Here’s to technology. Here’s to making something that might have been too personal for me to talk about, but now I can post on a blog and not feel embarrassment because I can’t see anyone’s faces.
Earlier tonight I spent some time with the Lord. I’ll be honest; I resisted in the beginning. I felt the Lord calling me, but I had just bought the 11th season of ‘The Simpsons’ and wanted to watch that. Finally I gave in and starting reading Jesus of Nazareth by the current Pope Joseph Ratzinger. It is usually during times where I am reading about Jesus that He speaks to me beneath the text; kind of a sub conversation. It was during this time that I stated to have some pretty intense thoughts.
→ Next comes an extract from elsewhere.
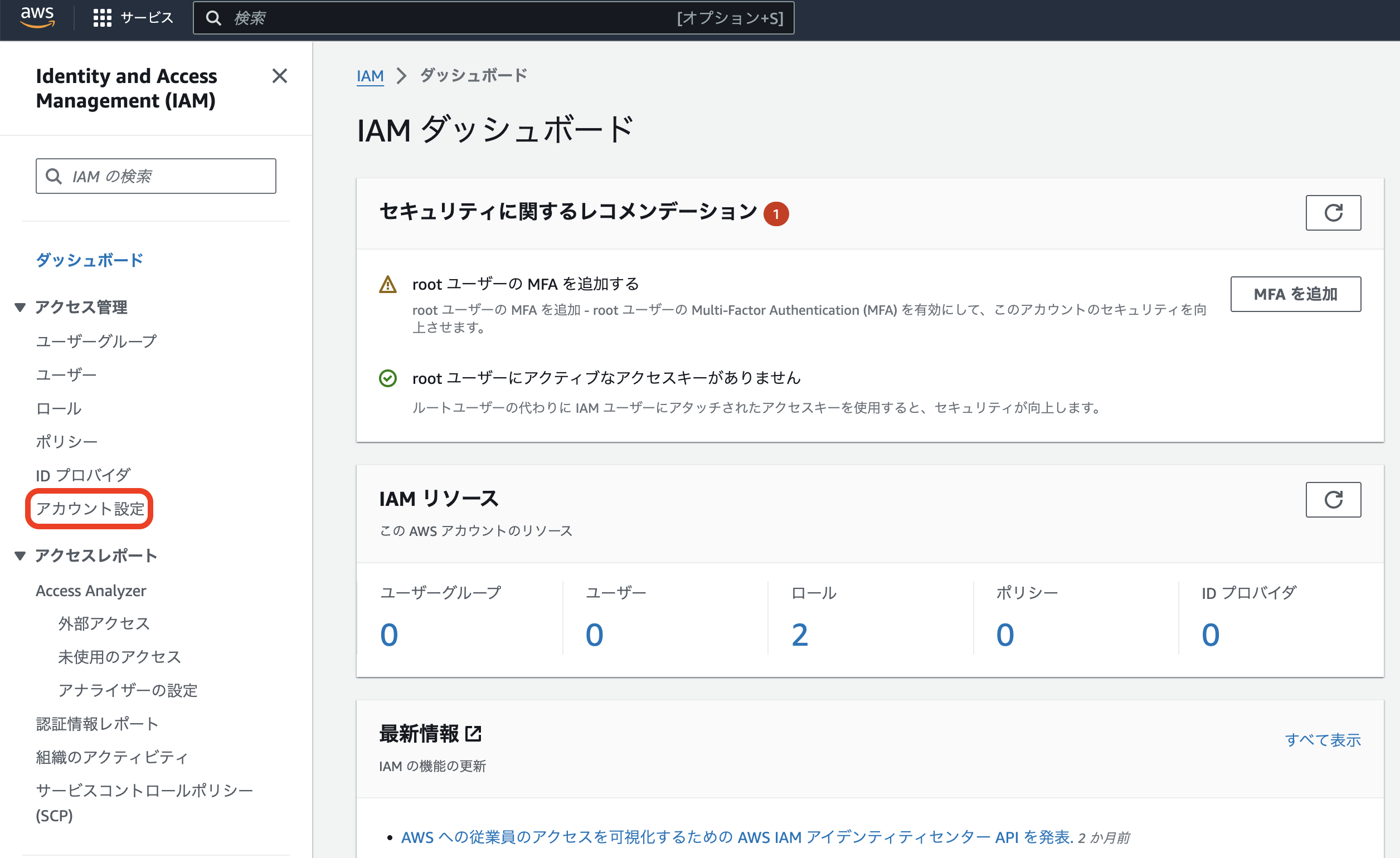Open すべて表示 for IAM updates
Image resolution: width=1400 pixels, height=858 pixels.
(1324, 739)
‘That which solidifies dreams into reality is feeling.’ That’s what I started with. I had these wild ideas of traveling the world, and hoping to change it. However, during these wild dreams I started to think about my time here in Ecuador. I'm already traveling. Why take away from my time here by thinking about some future trip? It’s a dangerous thing to live in the future, or even the past. It can take us out of reality, and that’s when feeling entered. I started to think of the kids here. When I’m playing with the kids I’m not thinking of great philosophical ideas or future trips; I’m just here. I’m feeling the moment. I'm feeling reality.
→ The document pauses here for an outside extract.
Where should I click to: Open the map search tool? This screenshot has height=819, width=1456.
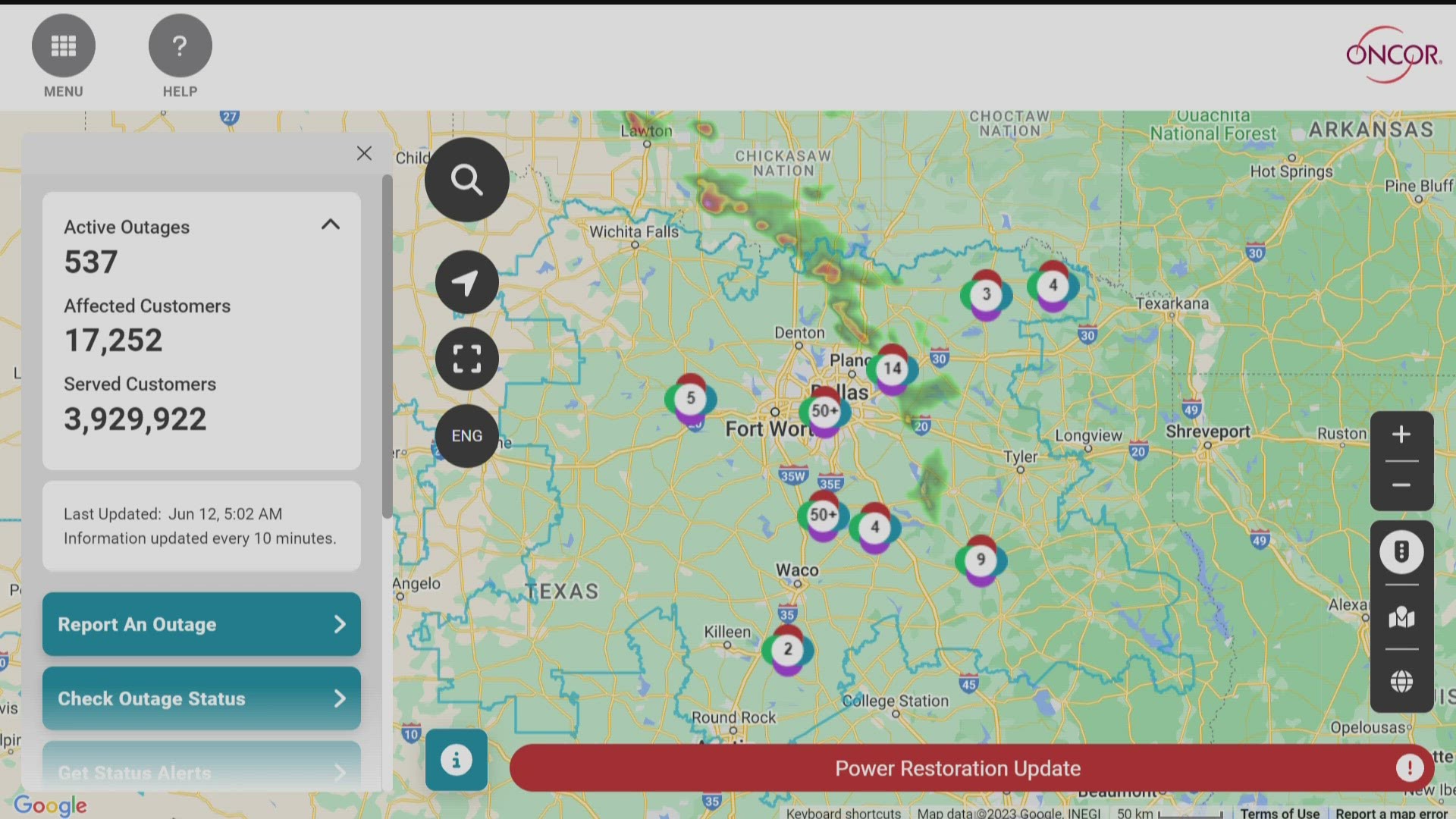pos(466,179)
Ironically, a few moments later my thoughts jumped back to my plans for a future adventure. When I return I plan on taking a trip around the States. It was something that started off as a dream when performing the monotonous task of painting the halls of Casa Victoria. However, this dream has seemed to stick and I am working out the itinerary of this adventure with my friend Justin Paton. I was all pumped about this and shared it with my parents. “What about a job?’ Those were the first words out of my father’s mouth. I know my dad only wants what’s best for me and I thank him for being the voice of reason, but there was a piece of me that really hurt. A piece of me that saw myself going back into the working world and feeling that too familiar boredom; boredom with life, or rather, not living life. It’s a tough balance; living in this world but wanting what’s in another. The balance between that which is necessary and that which is, well, a dream.
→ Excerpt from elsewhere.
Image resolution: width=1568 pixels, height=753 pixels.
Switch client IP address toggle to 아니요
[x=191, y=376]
I meditated on this balance as the sun was setting over the busy landscape of Ecuador’s capital. I wanted a better look. I wanted to soak it in, but the door leading to the deck off the living room was locked. I took it as a sign for me to head to higher ground. I was careful making my way knowing that my moment with the Lord was fragile. When reaching the top of Casa Victoria the roof blocked my view. ‘Well, time to climb on top of the roof.’ I’m sure there’s a rule about not doing that, but I made a quick hop and started climbing. I got excited. I felt like I was about to experiene something great and powerful. ‘Lord,’ I thought, ‘am I about to fall in love with this city?’ About half way up I heard my name called over and over again. ‘Well, there it goes,’ I thought, ‘my moment with the Lord was gone.’ But I was wrong. Across the street is a small apartment building with about 15 kids living in it. On the roof of their building, which is actually made for people to be on, were 6 kids: Maria, Natali, Erick, Widinson, Liseth and Johann. They all called my name and I took a seat and waved at them. They started yelling in Spanish and I only understood a little of what they said, but the point wasn’t conversation. They just yelled my name and wanted me to wave. They did that quite a bit… They played and I watched.
I thought my moment with the Lord was going to be beholding His great and powerful creation of the sunset. It would have led to more deep thoughts and dreams for the future once again taking me to a different place. However, He presented me with a different great and powerful creation that yanked me back into the present. It was the same thought that interrupted my dreaming process earlier. I wanted to look upon the bursts of orange, red, purple and blue painted across the sky, but instead I looked upon about something greater. And I felt something greater too. I felt the love of children. I felt the present. I felt reality.